▶ **What to work on**:
Reproduce verbatim the entries below, from the line containing "Dossiers (619, 30)" through the end of the entries, with both ends included.

──────── Records for this exercise

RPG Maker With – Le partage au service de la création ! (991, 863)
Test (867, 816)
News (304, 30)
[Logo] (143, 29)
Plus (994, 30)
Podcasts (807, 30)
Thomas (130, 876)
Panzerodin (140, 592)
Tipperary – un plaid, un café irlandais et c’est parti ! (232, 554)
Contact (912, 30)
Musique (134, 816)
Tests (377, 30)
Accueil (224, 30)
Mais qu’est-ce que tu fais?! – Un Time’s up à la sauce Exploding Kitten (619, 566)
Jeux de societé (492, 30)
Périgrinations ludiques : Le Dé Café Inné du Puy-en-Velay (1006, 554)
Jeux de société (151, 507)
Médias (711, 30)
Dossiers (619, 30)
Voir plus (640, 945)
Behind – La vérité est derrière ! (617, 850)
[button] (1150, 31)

────────────────

▶ **Complete answer**:
Dossiers (619, 30)
Voir plus (640, 945)
Behind – La vérité est derrière ! (617, 850)
[button] (1150, 31)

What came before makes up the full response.